» WHAT THE TASK REQUIRES: All records below are to be transcribed exactly, with every picture left out.

───

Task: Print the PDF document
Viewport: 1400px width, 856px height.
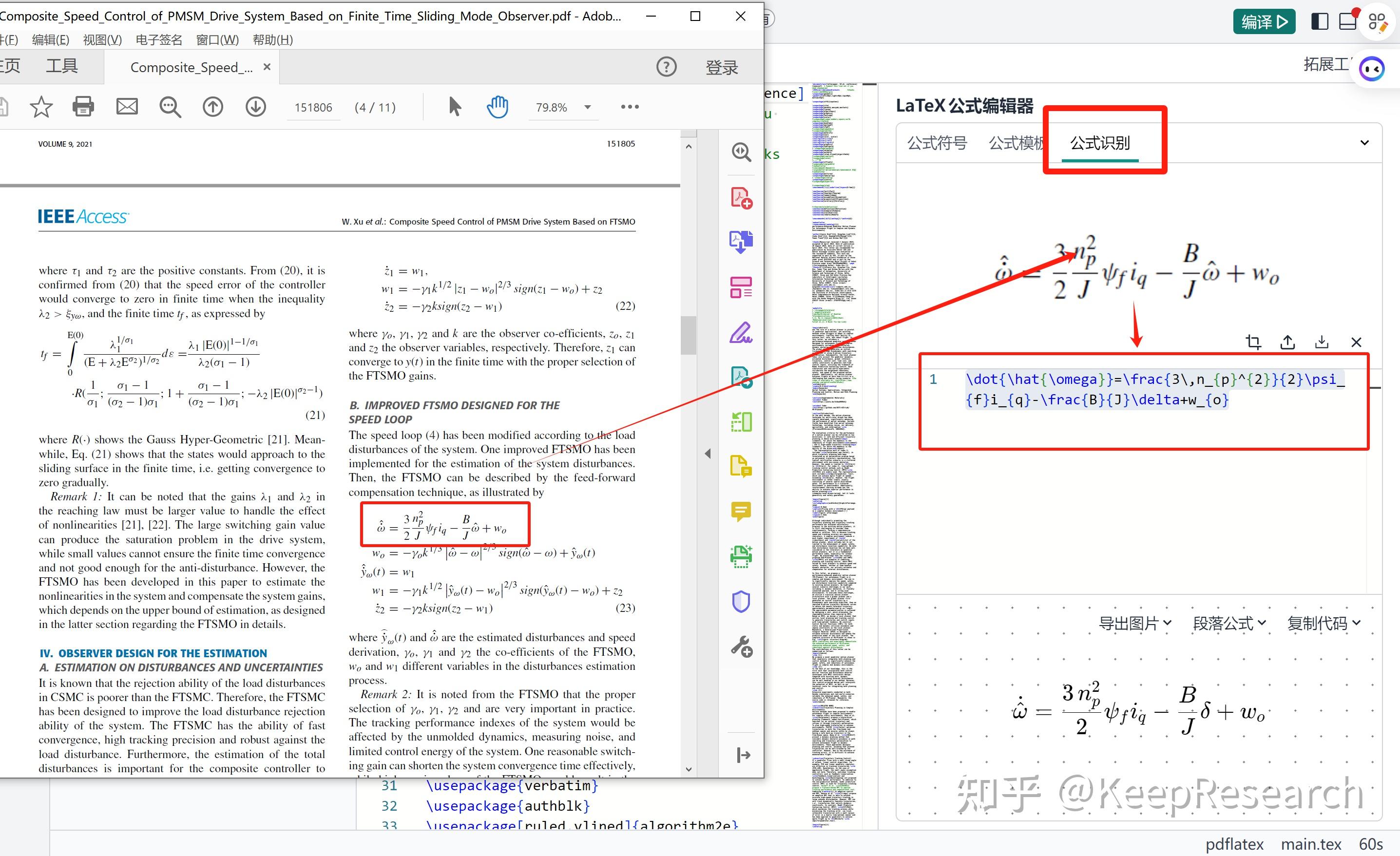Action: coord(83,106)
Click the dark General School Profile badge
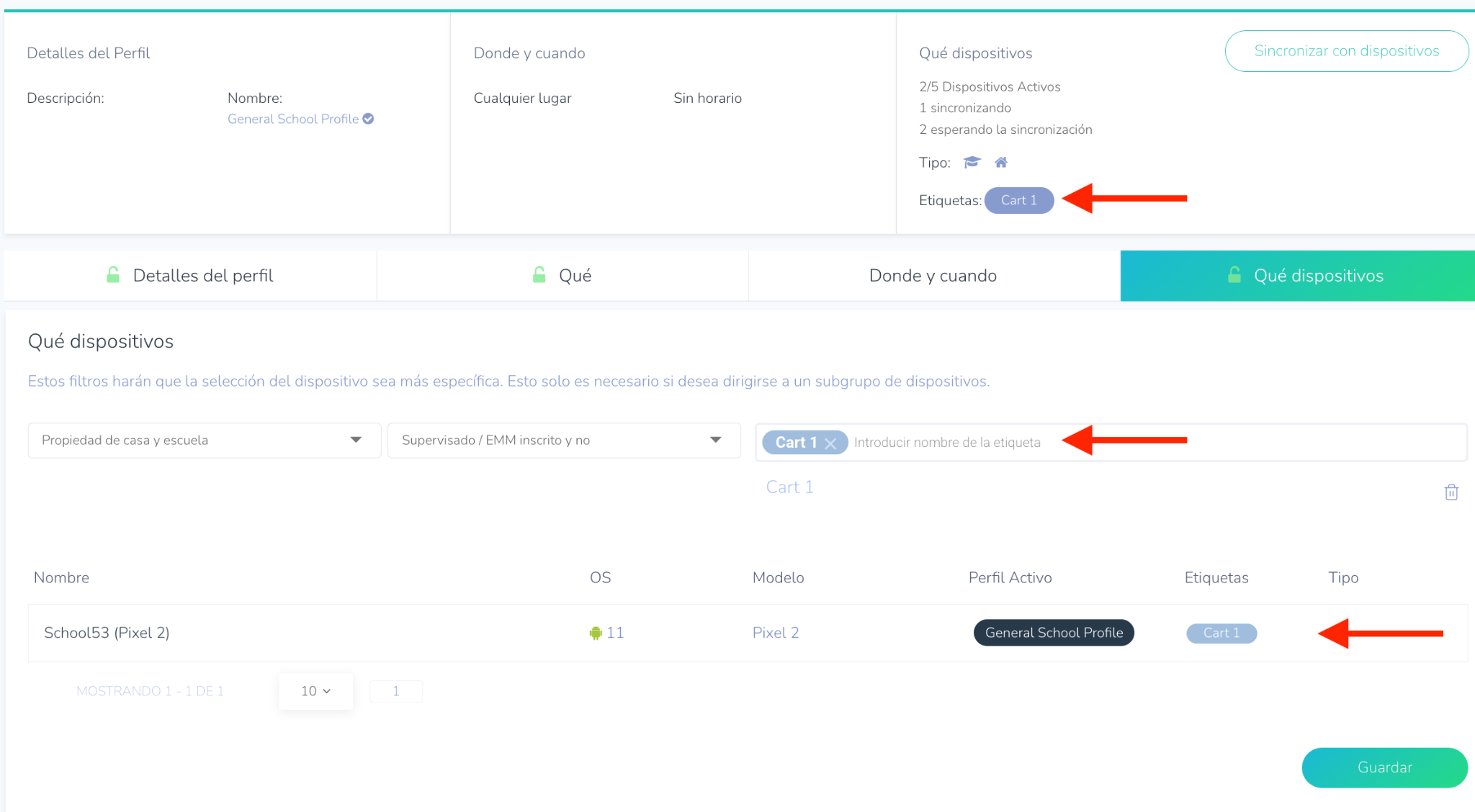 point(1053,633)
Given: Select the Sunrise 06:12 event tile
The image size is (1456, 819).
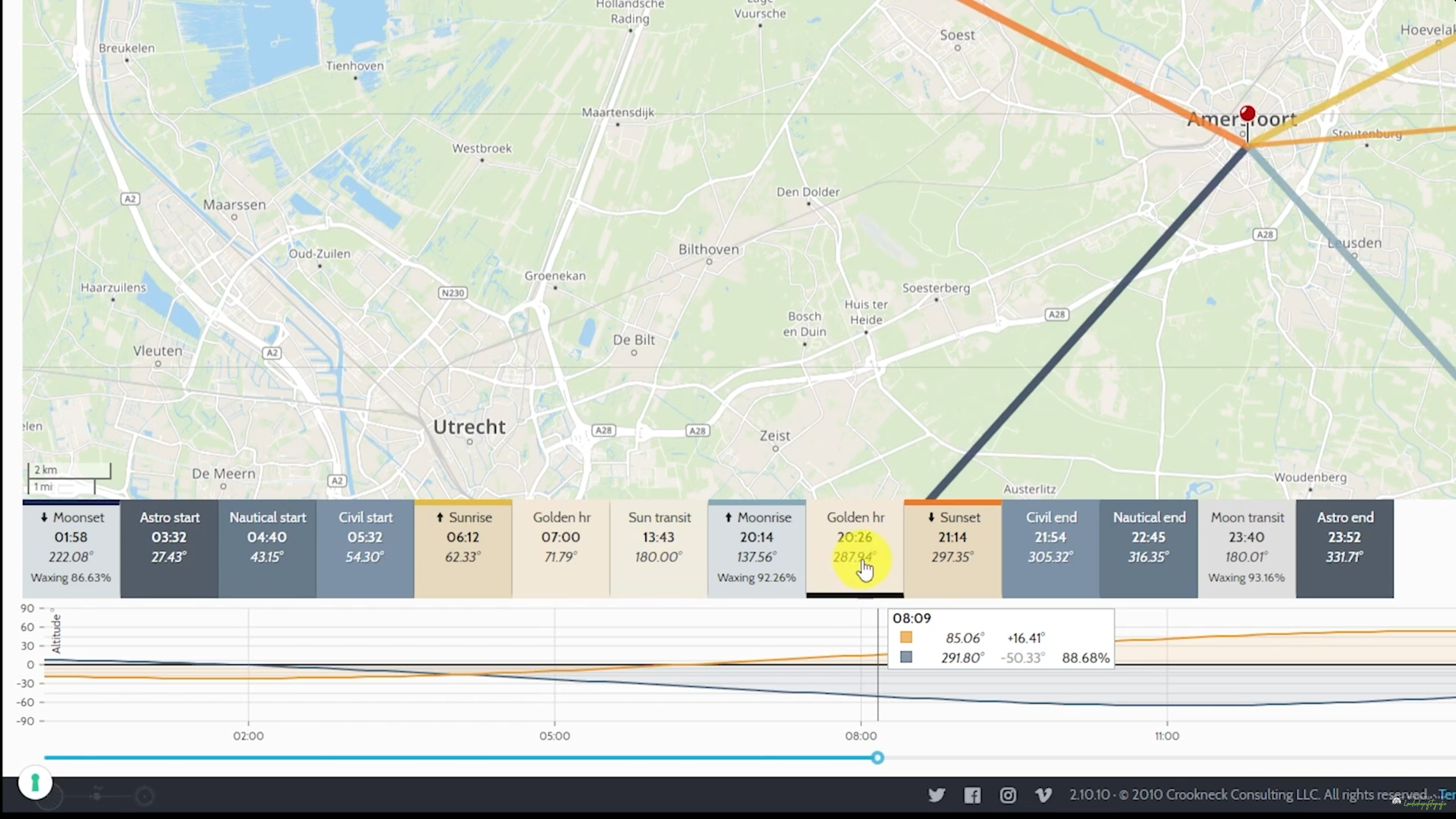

───

» REPLY TO THE EXERCISE:
Task: Print the PDF document
Viewport: 1400px width, 856px height.
Action: coord(83,106)
Click the dark General School Profile badge
 point(1053,633)
Given: Select the Sunrise 06:12 event tile
The image size is (1456, 819).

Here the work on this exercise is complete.